Stanford CA: Stanford University Press 2000, $18.95, Paperback
ISBN: 0-8047-4685-0


Reviewed by: Jacqueline M. Newmand
Summer Volume: 2004 Issue: 11(2) page(s): 18

This fascinating read examines how urban Chinese Muslims live and use food consumption to position themselves within/with the Chinese government. Using an old Muslim district in the city of the terra cotta warriors, now Xian but earlier known as Changan, they work hard to reject the governments characterization of them as less civilized and less modern than their Han counterparts.

Subtitled: Modernization and Consumption Among Urban Chinese Muslims, this book does discuss the entire Quran--it was once spelled Koran, and when read it does help one to understand this Muslim minority. Chapters four, five, and six titled: Traditional Food and Race, Factory Food, Modernization and Race, and Alcohol and Building a Civilized Society, are a gorgeous view of what these Muslims see, eat, feel, and sometimes say to their Han neighbors and the government bureaucrats they need to deal with.

This book and Martha Week's article about the Cuisine of the Dongan/Hui in this issue beginning on page 9 fit hand and glove toward this better understanding. Gillette discusses 'pure' and 'true' or the centrality of Hui and almost every Chinese Muslim's approach to food. It details Islamic dietary restrictions directly derived from God's revelations, the scholarly approaches to their diet, qing zhen or food's cleanliness in its most fundamental aspects—-a sort of ritual piety, that is to keep away from anything that touched pork or other unclean foods.

This means that half of the Hui in Xian are engaged in the business of food or qing zhen. At the periphery of this word's meanings, is honesty. It is an Islamic tenet as important as not touching pork and not doing anything haram or 'unlawful.' Diet and contagion keep Hui and Han apart. The Hui adore and consume lots of beef made many old-fashioned ways and probably more lamb stew than any other animal food. These are indications that they cling to their culinary traditions, especially at funerals.
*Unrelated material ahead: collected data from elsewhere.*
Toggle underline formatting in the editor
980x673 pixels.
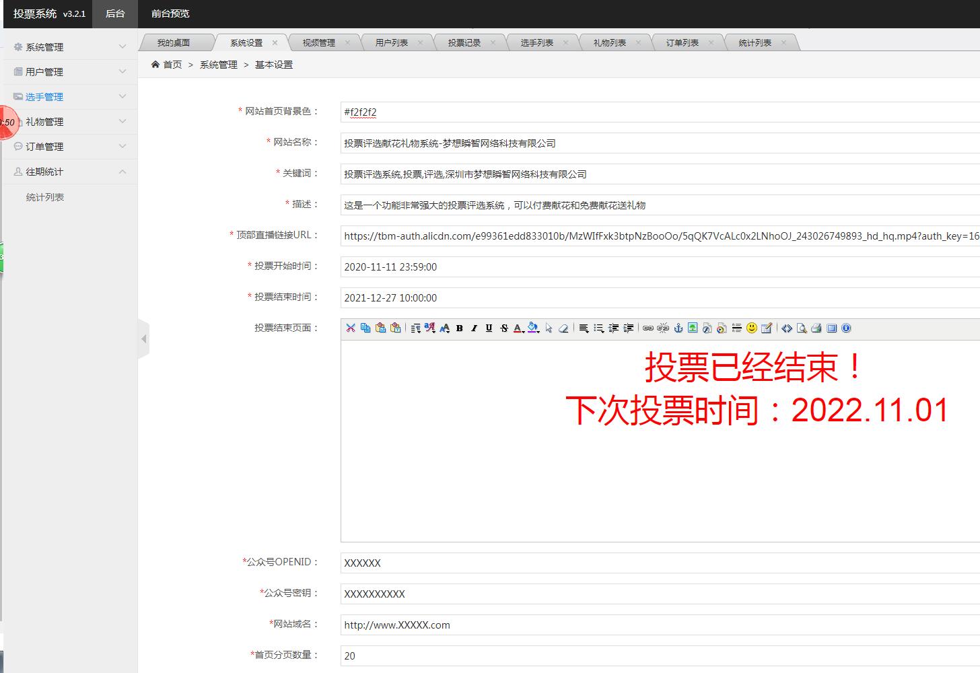(x=489, y=328)
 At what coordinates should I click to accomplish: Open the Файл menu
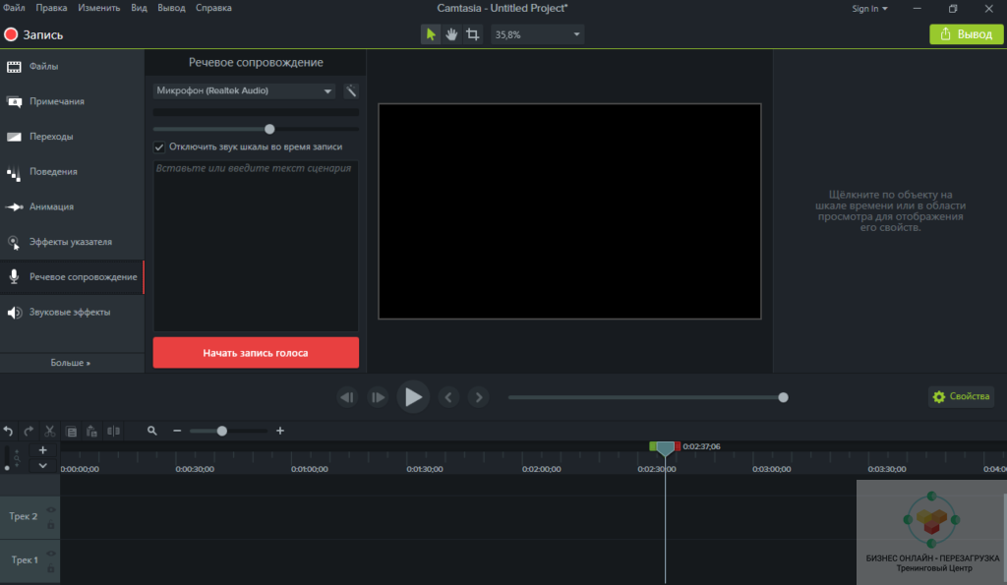[14, 8]
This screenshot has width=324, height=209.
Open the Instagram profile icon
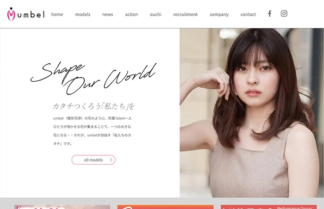click(x=284, y=14)
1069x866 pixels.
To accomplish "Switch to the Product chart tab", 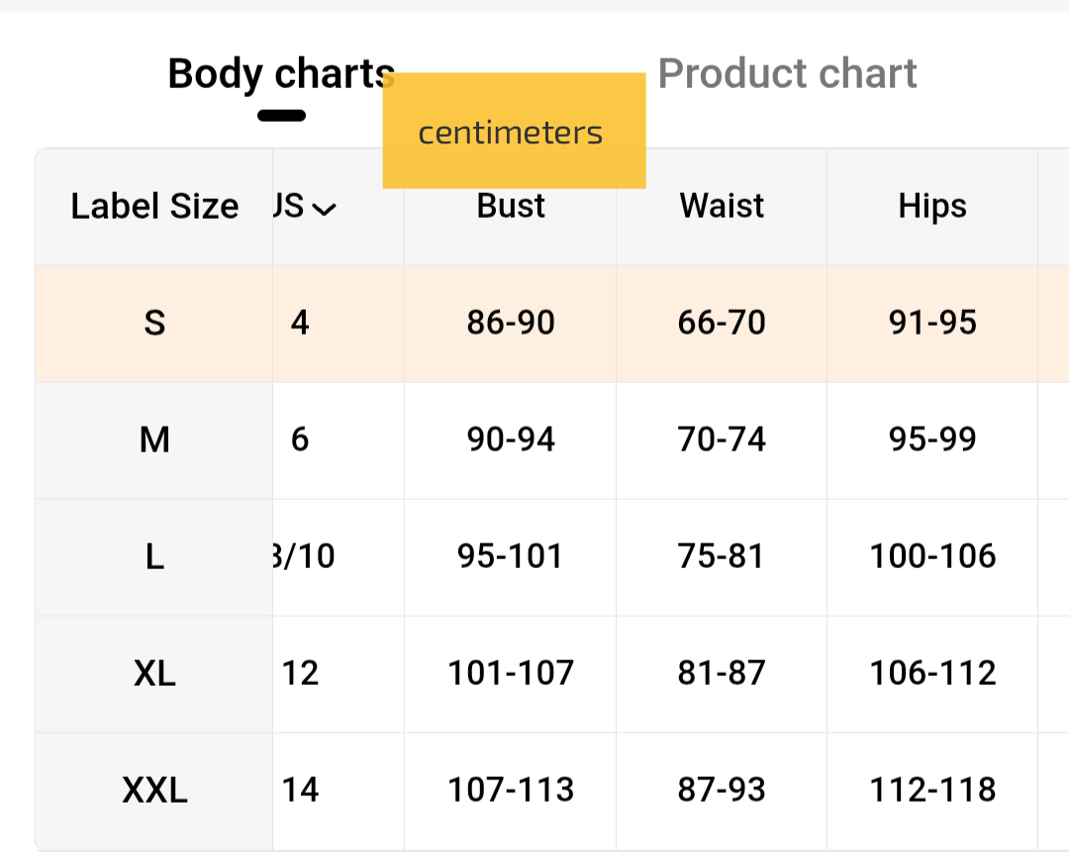I will pyautogui.click(x=787, y=74).
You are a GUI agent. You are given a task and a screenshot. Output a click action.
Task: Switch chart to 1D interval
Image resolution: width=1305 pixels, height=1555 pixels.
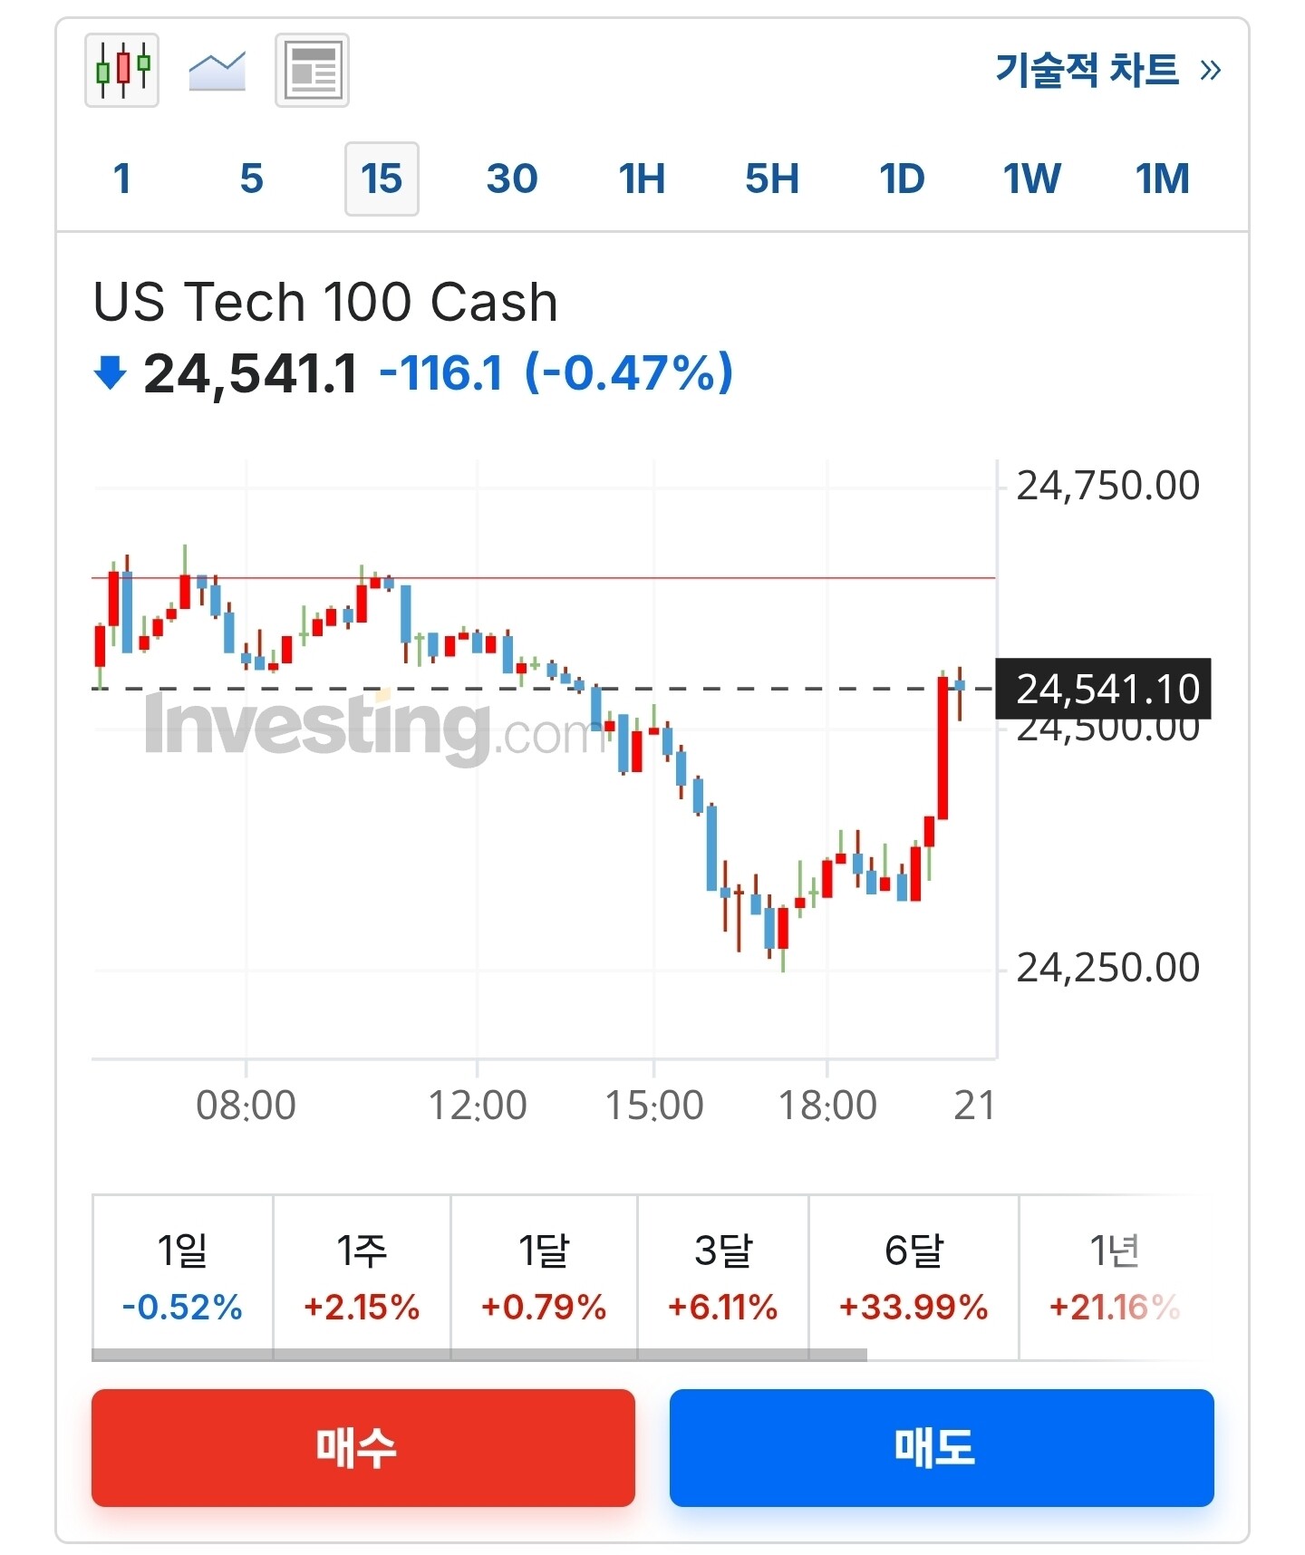[x=902, y=179]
The book describes some of them. One gets a lively look at wedding and funeral behaviors. One sees why Western foods can be eaten and not haram, especially for the kiddies. Find out why one very haram food, namely alcohol, is now being served in Hui restaurants. These parties and practices have political and personal politics. They are the ways Hui see themselves and the ways they see, seek, ingest, and sell food.

Take a detailed look at the politics of one Muslim minority in China, the Hui, by reading this book. Their task of establishing a niche and modus operandi in China's Han world may be easier than for a non-Muslim population group. One wonders how other minorities are consuming and self constructing. This book looks at roots and reality that came from Mecca all the way to Xian. It is a window, cleanly washed, viewing the ways of and the Hui in China today. Clouded before its publication, this is a polished perspective of food details, a topic hardly ever researched in China beyond numbers of catty’s of rice per person.
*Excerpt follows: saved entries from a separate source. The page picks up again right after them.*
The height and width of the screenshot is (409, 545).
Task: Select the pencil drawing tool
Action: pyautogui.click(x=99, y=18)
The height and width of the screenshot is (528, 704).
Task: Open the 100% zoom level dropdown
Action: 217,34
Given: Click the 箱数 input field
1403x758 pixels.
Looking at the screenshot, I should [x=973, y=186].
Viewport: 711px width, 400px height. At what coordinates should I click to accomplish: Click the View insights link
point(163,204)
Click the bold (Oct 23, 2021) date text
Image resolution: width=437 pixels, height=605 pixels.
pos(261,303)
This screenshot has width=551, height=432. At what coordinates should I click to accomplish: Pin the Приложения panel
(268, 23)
For this minority behaviorly programmed population, see how they survive and function. Find out the what and why of their thinking. It may help as the Muslims of the world are demanding attention on other fronts. Poorly understood before books such as Feeding China’s Little Emperors that was reviewed in Flavor and Fortune’s Volume 9(1) on page 24 started looking at modern China, this classical anthropological perspective brings food and accommodations to it to the fore. No longer is it simply, what is there to eat. These Chinese Muslims need to deal with a country's abundance of food in its myriad of politico-social--even sanitary settings. Where will they go from here?